The exercise: According to the text on Darjeeling tea, what does C.T.C. stand for?

Text block:
In Darjeeling the first trial plantation of seed was planted at an altitude of 700 ft. by Dr. A Campbell and in 1845 an experimental nursery in Darjeeling was set up by the Government. In 1847 the Government planted a nursery at Lebong and the rest, as they say, is history. Tea plantations in Darjeeling are restricted to Darjeeling and Kurseong sub-divisions only. Kalimpong sub-division was left out as it already had agricultural holdings and reserve forest.
Tea is grown at an altitude ranging from 600 to 2000 meters above mean sea level and requires a minimum of 50″ to 60″ of rainfall in a year and for this Darjeeling did not lack. The cool and moist climate , the soil, the rainfall and the slopping terrains all combine to give Darjeeling tea its unique “Muscatel flavour” and “Exquisite Banquet”. The combination of natural factors give Darjeeling tea its unique distinction not found anywhere else in the world. Thus, it is the most sought after and highly valued. In the affluent Western and Japanese markets, 80% of the total produce is exported every year
Darjeeling still manufactures the original methods of tea manufacture, known as the “Orthodox” tea manufacture, as against the “C.T.C.” type of manufacture adopted in the plains, now.(C.T.C. stands for Curling, Tearing & Crushing). ‘Organic tea’ is a name given to tea grown using natural manure and ecologically sustainable practices. There is no use of chemical fertilizers and pesticides in an organic tea garden. In recent times growing appreciation and demand for the organic products in the western countries have driven some tea gardens of Darjeeling to produce organic tea. ‘Tea tourism’ is the latest concept being popularised in India. The tourists are encouraged to stay in tea garden Bungalows with all amenities during which apart from enjoying serene atmosphere of tea garden they can also see the tea manufacturing process and the unique culture of tea garden. Nature walks, tea plucking session, trekking, rafting and golf is also on offer.
The Darjeeling logo is a hallmark of excellence. Launched in 1986, the Darjeeling logo has come to represent high quality muscatel flavoured tea with the unmistakable class that only Darjeeling can offer. The logo is a significant landmark in the history of the tea industry. Conceptualized by the Association in Darjeeling and launched in the international and domestic market by the Tea Board, it guarantees genuine Darjeeling tea, tested, and packed for the connoisseurs of tea throughout the world. The Darjeeling tea industry is a happening place and has more surprises to unfurl.

Record extracts:
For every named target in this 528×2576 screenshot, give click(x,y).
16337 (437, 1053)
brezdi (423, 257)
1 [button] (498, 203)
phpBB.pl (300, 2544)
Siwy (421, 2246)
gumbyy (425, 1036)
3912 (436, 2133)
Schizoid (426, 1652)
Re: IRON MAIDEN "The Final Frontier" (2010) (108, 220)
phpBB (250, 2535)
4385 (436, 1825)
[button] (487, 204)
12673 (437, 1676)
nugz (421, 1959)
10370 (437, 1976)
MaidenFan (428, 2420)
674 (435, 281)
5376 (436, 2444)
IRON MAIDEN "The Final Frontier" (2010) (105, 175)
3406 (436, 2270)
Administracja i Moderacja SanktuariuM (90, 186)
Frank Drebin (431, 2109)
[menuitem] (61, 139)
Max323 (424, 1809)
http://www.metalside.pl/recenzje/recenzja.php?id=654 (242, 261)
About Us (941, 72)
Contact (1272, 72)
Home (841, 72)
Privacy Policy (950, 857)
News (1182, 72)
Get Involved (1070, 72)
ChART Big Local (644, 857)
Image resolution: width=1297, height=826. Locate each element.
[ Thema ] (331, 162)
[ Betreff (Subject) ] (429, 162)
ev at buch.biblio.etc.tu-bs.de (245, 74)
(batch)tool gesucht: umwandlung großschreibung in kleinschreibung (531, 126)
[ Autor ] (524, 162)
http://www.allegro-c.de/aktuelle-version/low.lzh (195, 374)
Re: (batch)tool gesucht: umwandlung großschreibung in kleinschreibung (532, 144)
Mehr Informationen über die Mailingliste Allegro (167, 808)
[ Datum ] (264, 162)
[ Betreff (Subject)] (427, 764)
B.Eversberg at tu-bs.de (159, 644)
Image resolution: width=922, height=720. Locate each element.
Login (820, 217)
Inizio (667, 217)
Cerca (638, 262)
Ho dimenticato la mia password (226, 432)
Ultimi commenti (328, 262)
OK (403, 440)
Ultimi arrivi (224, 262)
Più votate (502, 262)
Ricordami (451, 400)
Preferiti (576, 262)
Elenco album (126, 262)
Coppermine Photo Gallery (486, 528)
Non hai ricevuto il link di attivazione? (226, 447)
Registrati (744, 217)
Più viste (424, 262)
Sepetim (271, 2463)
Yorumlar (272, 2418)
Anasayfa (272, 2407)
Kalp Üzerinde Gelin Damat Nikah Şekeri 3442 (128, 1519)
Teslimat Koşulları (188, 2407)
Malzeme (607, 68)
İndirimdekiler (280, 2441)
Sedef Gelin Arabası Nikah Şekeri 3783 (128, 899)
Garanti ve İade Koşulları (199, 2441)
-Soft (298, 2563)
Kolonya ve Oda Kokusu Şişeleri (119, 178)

Written solution: Curling, Tearing & Crushing